Copy the lines below word for word, leaving out the pictures.
======== Provided information
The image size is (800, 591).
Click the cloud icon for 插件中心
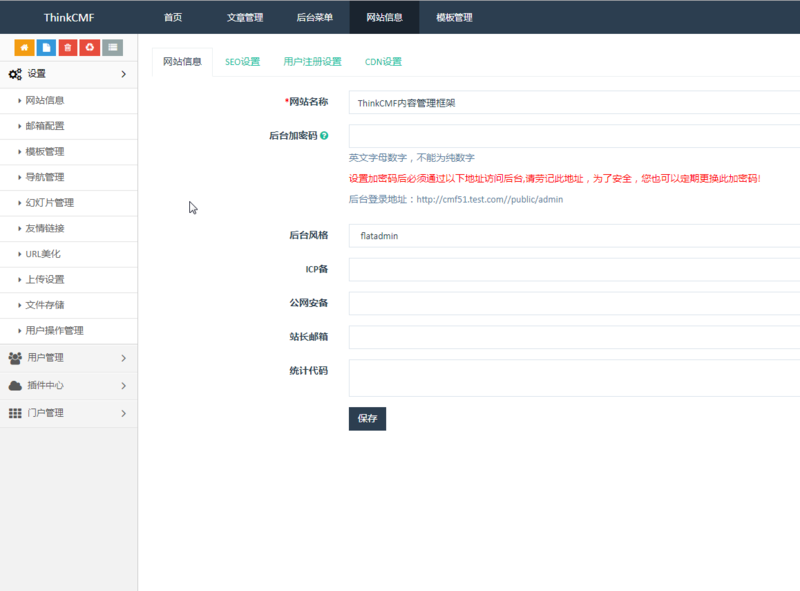click(x=15, y=386)
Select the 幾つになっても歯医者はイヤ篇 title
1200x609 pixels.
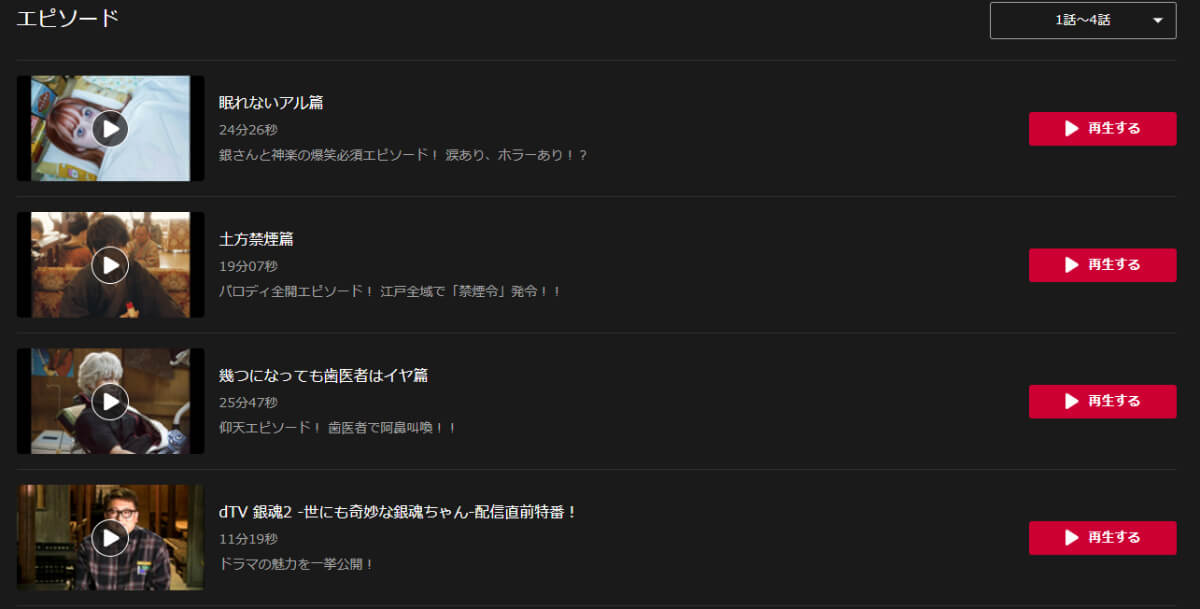[x=324, y=375]
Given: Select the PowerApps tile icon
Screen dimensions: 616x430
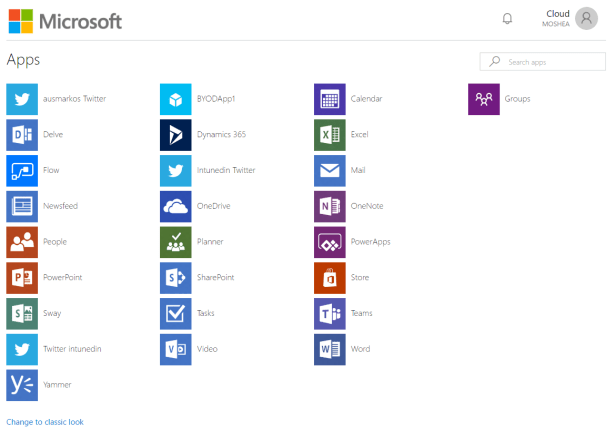Looking at the screenshot, I should coord(330,242).
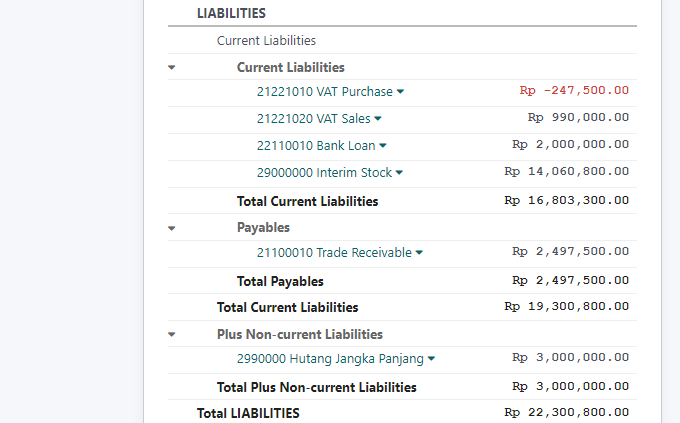
Task: Open dropdown caret next to VAT Purchase
Action: click(400, 92)
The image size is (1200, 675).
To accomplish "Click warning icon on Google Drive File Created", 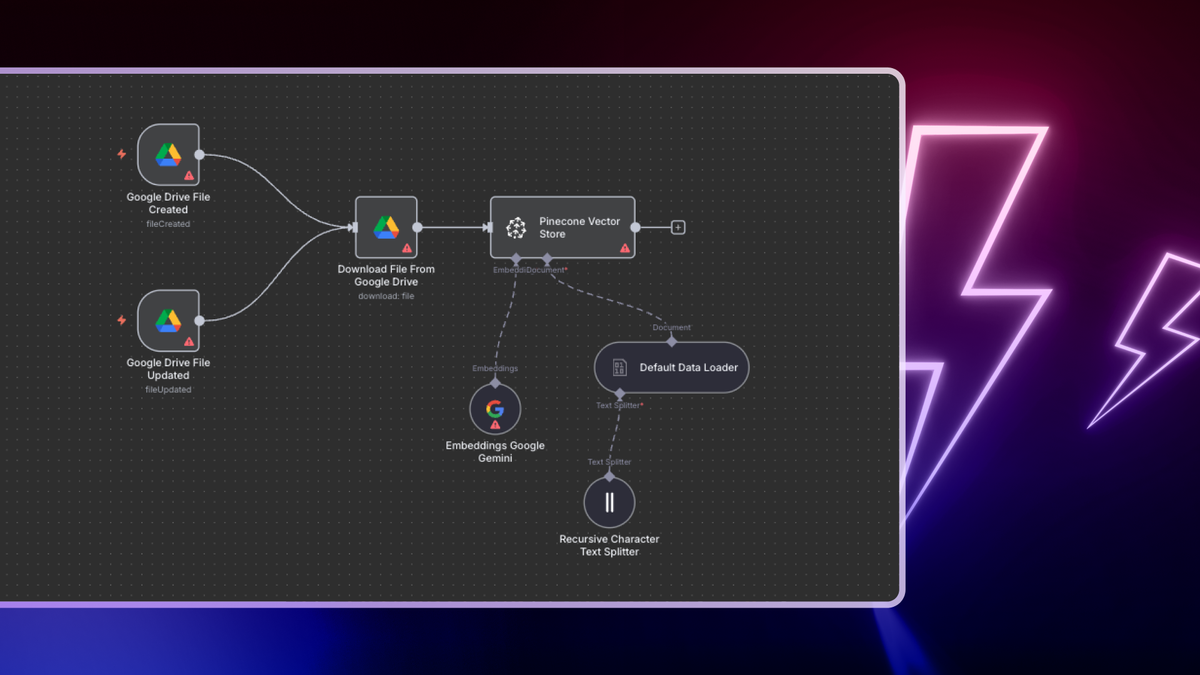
================
The result —
The image size is (800, 591).
Click the cloud icon for 插件中心
click(x=15, y=386)
Select the 幾つになっても歯医者はイヤ篇 title
1200x609 pixels.
[x=324, y=375]
Given: Select the PowerApps tile icon
Screen dimensions: 616x430
Looking at the screenshot, I should coord(330,242).
Task: Open dropdown caret next to VAT Purchase
Action: click(400, 92)
The image size is (1200, 675).
To accomplish "Click warning icon on Google Drive File Created", 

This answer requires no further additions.